■ **Stored rows**:
============

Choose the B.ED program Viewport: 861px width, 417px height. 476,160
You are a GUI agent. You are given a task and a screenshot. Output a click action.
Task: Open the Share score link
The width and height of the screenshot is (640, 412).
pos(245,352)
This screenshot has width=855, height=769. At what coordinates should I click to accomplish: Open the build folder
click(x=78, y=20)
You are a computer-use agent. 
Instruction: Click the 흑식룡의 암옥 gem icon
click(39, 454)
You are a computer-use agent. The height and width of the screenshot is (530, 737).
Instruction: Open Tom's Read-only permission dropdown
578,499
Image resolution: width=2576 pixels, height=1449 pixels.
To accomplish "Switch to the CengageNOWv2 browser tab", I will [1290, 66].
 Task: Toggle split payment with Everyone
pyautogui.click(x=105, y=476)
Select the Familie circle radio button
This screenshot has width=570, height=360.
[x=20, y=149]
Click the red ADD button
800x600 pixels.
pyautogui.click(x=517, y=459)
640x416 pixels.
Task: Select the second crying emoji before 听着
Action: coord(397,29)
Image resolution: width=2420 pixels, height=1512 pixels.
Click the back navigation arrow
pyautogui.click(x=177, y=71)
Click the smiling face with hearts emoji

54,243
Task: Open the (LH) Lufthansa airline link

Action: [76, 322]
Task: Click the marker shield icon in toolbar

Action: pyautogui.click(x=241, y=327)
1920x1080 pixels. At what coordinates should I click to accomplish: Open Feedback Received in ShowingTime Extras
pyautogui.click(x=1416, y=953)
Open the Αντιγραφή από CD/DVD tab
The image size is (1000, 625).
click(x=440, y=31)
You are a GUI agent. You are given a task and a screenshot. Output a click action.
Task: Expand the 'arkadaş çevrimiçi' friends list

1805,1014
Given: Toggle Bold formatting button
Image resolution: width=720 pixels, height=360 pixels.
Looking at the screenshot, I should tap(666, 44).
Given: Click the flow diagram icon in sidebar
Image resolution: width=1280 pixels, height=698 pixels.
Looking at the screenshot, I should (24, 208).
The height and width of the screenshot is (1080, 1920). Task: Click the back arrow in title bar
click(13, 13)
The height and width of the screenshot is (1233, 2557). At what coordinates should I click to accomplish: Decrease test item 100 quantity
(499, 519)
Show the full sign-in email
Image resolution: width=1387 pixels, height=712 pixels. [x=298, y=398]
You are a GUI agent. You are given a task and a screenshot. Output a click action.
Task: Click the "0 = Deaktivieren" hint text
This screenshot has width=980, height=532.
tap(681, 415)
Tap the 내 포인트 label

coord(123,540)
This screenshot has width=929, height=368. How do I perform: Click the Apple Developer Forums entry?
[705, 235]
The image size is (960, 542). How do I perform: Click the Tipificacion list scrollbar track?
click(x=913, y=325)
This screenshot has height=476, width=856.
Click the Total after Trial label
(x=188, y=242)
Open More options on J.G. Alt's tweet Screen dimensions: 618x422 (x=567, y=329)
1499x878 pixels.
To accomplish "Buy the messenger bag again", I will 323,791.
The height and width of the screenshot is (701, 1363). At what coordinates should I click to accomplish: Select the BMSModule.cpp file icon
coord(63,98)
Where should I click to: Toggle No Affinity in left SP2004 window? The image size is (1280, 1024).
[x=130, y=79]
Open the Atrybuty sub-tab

============

■ **Direction**: Can you extract and repeat the data above exactly, starting with the line that contains "Task: Open the (LH) Lufthansa airline link" and going on through the line that contains "click(x=440, y=31)"?

■ **Solved exercise**:
Task: Open the (LH) Lufthansa airline link

Action: [76, 322]
Task: Click the marker shield icon in toolbar

Action: pyautogui.click(x=241, y=327)
1920x1080 pixels. At what coordinates should I click to accomplish: Open Feedback Received in ShowingTime Extras
pyautogui.click(x=1416, y=953)
Open the Αντιγραφή από CD/DVD tab
The image size is (1000, 625).
click(x=440, y=31)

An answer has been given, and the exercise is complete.